We think you need these skills to ace Databricks Engineer
Some tips for your application 🫡
Tailor Your CV: Make sure your CV highlights your experience with Azure Databricks, Spark SQL, and PySpark. Include specific projects where you've designed and implemented data pipelines, showcasing your skills in data ingestion, transformation, and publishing.
Craft a Compelling Cover Letter: Write a cover letter that connects your background to the job description. Emphasise your expertise in data governance, security, and performance tuning, and explain how you can contribute to the company's goals.
Showcase Relevant Projects: If you have worked on relevant projects, include a section in your application that details these experiences. Highlight your role in automating pipeline orchestration and any tools you used, such as Apache Airflow or Azure Data Factory.

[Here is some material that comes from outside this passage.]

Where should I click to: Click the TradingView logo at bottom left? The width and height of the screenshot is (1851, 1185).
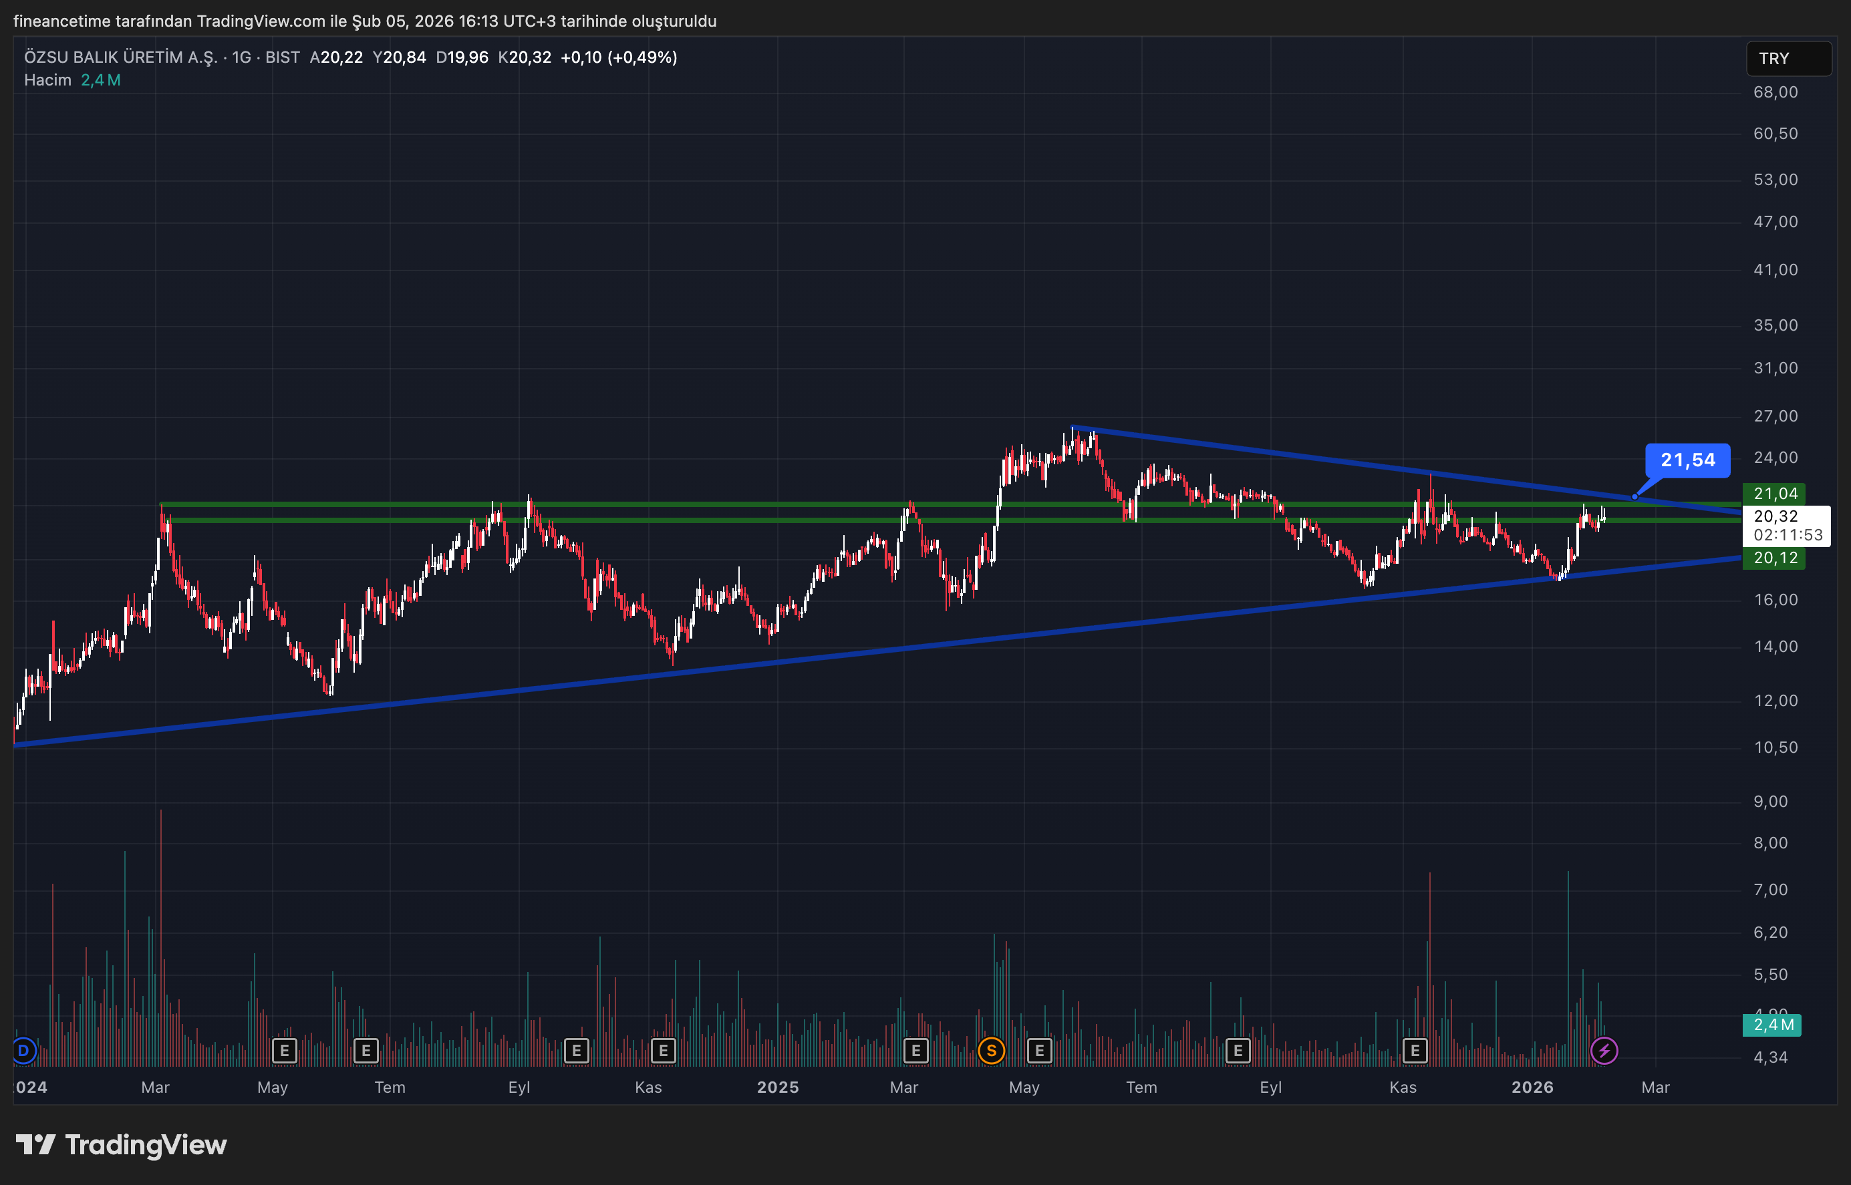pyautogui.click(x=121, y=1145)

Highlight Continuous Learning: Mention any recent courses, certifications, or workshops related to Azure services, data governance, or cloud architecture. This shows your commitment to staying updated in the field and enhances your application.

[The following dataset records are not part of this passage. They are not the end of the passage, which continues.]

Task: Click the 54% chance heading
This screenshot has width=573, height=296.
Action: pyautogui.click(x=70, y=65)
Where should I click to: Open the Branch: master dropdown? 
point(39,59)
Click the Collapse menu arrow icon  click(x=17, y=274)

How to prepare for a job interview at Tenth Revolution Group
✨Showcase Your Data Pipeline Experience
Be prepared to discuss your previous projects involving data pipeline development, especially in Azure Databricks. Highlight specific challenges you faced and how you overcame them, focusing on your role in designing and implementing scalable ETL/ELT processes.
✨Demonstrate Proficiency in Spark SQL and PySpark
Since the role requires strong knowledge of Spark for data transformation, be ready to explain your experience with writing efficient Spark SQL and PySpark code. You might even be asked to solve a coding problem or discuss best practices during the interview.
✨Understand Data Governance and Security
Familiarise yourself with data governance policies and security measures, particularly using Unity Catalog in Databricks. Be prepared to discuss how you ensure data integrity, access control, and compliance with best practices in your previous roles.
✨Prepare for Performance Tuning Questions
Expect questions about optimising Spark jobs and improving pipeline performance. Be ready to share your strategies for tuning configurations, partitioning data, and caching results, as well as any tools you use for monitoring and alerting.